American Seymour Genealogy

This is an old revision of the document!

Ged2Wiki

Ged2Wiki is a project to convert a GEDCOM into DokuWiki pages so that they can be added to this (or any other DokuWiki-based) site.

It is my intention to write this program in the Perl programming language. And while I had initially thought that the GEDCOM module from CPAN would be a good starting point, I've since come to the decision that starting from the ground up will be easier (for me).

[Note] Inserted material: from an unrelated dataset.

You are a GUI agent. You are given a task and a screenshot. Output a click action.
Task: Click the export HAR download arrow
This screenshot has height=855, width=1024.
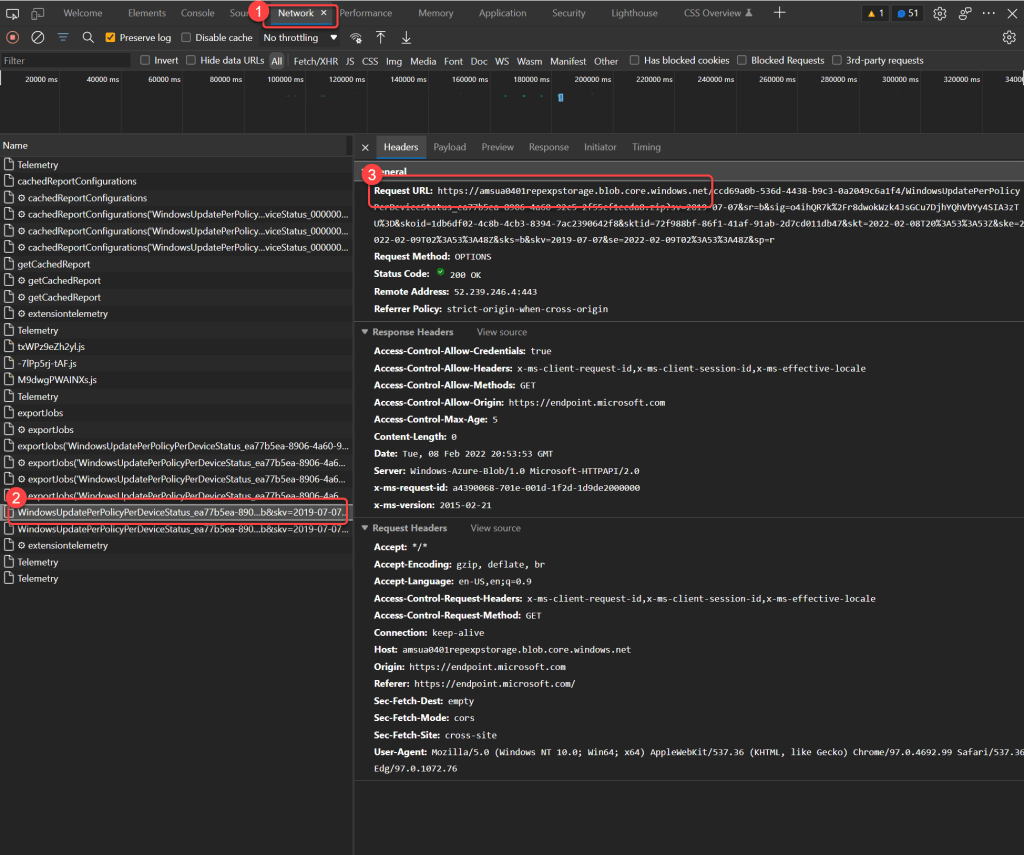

As of 18 Nov 2007, I have written only the skeleton parser. This version will read a GEDCOM file and report the “XREF” labels for each Individual and Family found. However, as of now, it does nothing with the data.

Here's what it looks like so far:

#
# Ged2Wiki.pl - Perl program to convert a GEDCOM file to plain text Wiki pages
#
# The input format is based on "The GEDCOM Standard" Release 5.5, as published
# by the Family History Department of The Church of Jesus Christ of Latter-day
# Saints, 2 January 1996.
#
# The output format is a series of plain-text files based on DokuWiki
#
# For questions, comments, bug reports, etc., please visit this site:
#    http://s560.com/ged2wiki
#

my $currline;
my $nextline;
my $currlevel;
my $nextlevel;

# Prime the parser by reading the first line
fetch_line();

# "Read" the first line
read_line();

# The first line must be "0 HEAD"
if ($currline !~ /^HEAD/) {
   print "Input does not appear to be a GEDCOM file\n";
   exit;
}

# First line is good.  Parse the rest of the header
parse_header();

# If it's a Submission record, parse it here
if ($currline =~ /^\@(.*?)\@\s+SUBN/) {
   parse_subn($1);
}

# Loop here, reading the "Record" entries until we find the Trailer
while (1) {

   # First, check for the Trailer record
   if ($currline =~ /^TRLR/) {
      last; # We're done with the input - break out of this loop
   }

   # Each Record must be in this format
   if ($currline !~ /^\@(.*?)\@\s+(\w+)/) {
      print "Unexpected Record at line $.:\n>> $currline\n";
      exit;
   }
   my $xref = $1;
   my $tag = $2;

   # If it's a "FAM" record, parse it here
   if ($tag eq "FAM") {
      parse_family($xref);
      next;
   }

   # If it's a "INDI" record, parse it here
   if ($tag eq "INDI") {
      parse_individual($xref);
      next;
   }

   # If it's a "NOTE" record, parse it here
   if ($tag eq "NOTE") {
      parse_note($xref);
      next;
   }

   # If it's an unknown record, it's an error
   if ($tag !~ /^(OBJE|REPO|SOUR|SUBM)$/) {
      print "Unexpected Record at line $.:\n>> $currline\n";
      exit;
   }

   # Ignore this type of record
   parse_ignore();
}

print "GEDCOM file parsed successfully\n";

# Generate all the output here ...

exit;

# Read one line from the input file (and strip unwanted whitespace)
sub fetch_line {
   $nextline = <>;
   $nextline =~ s/^\s+//;        # Strip leading whitespace
   $nextline =~ s/\s+[\r\n]*$//; # Strip trailing whitespace (and newline)
   if ($nextline !~ /^(\d+)\s+/) {
      print "Invalid GEDCOM data at line $.:\n>> $nextline\n";
      exit;
   }
   $nextlevel = $1;
   $nextline = "$'";
}

# One input line -> $currline (concatenating as needed)
sub read_line {

   $currline = $nextline;
   $currlevel = $nextlevel;

   # Special case: Do not read beyond the Trailer
   if ($currline =~ /^TRLR/) {
      $nextline = "";
      $nextlevel = "";
      return;
   }

   fetch_line();

   while ($nextlevel == $currlevel + 1 && $nextline =~ /^CON([CT])\s+/) {
      if ($1 eq "C") {
         $currline .= "$'";
      } else {
         $currline .= "\n$'";
      }
      fetch_line();
   }
}

# Parse the header
sub parse_header {
   print ">> Header\n";
   parse_ignore();   # For now, simply ignore it
}

# Parse the submission record
sub parse_subn {
   print ">> Submission\n";
   parse_ignore();   # For now, simply ignore it
}

# Parse a Family record
sub parse_family {
   print ">> Family $_[0]\n";
   parse_ignore();   # For now, simply ignore it
}

# Parse an Individual record
sub parse_individual {
   print ">> Individual $_[0]\n";
   parse_ignore();   # For now, simply ignore it
}

# Parse a Note record
sub parse_note {
   print ">> Note\n";
   parse_ignore();   # For now, simply ignore it
}

# Ignore this record
sub parse_ignore {
   my $thislevel = $currlevel;
   while (1) {
      read_line();
      if ($currlevel <= $thislevel) {
         last;
      }
   }
}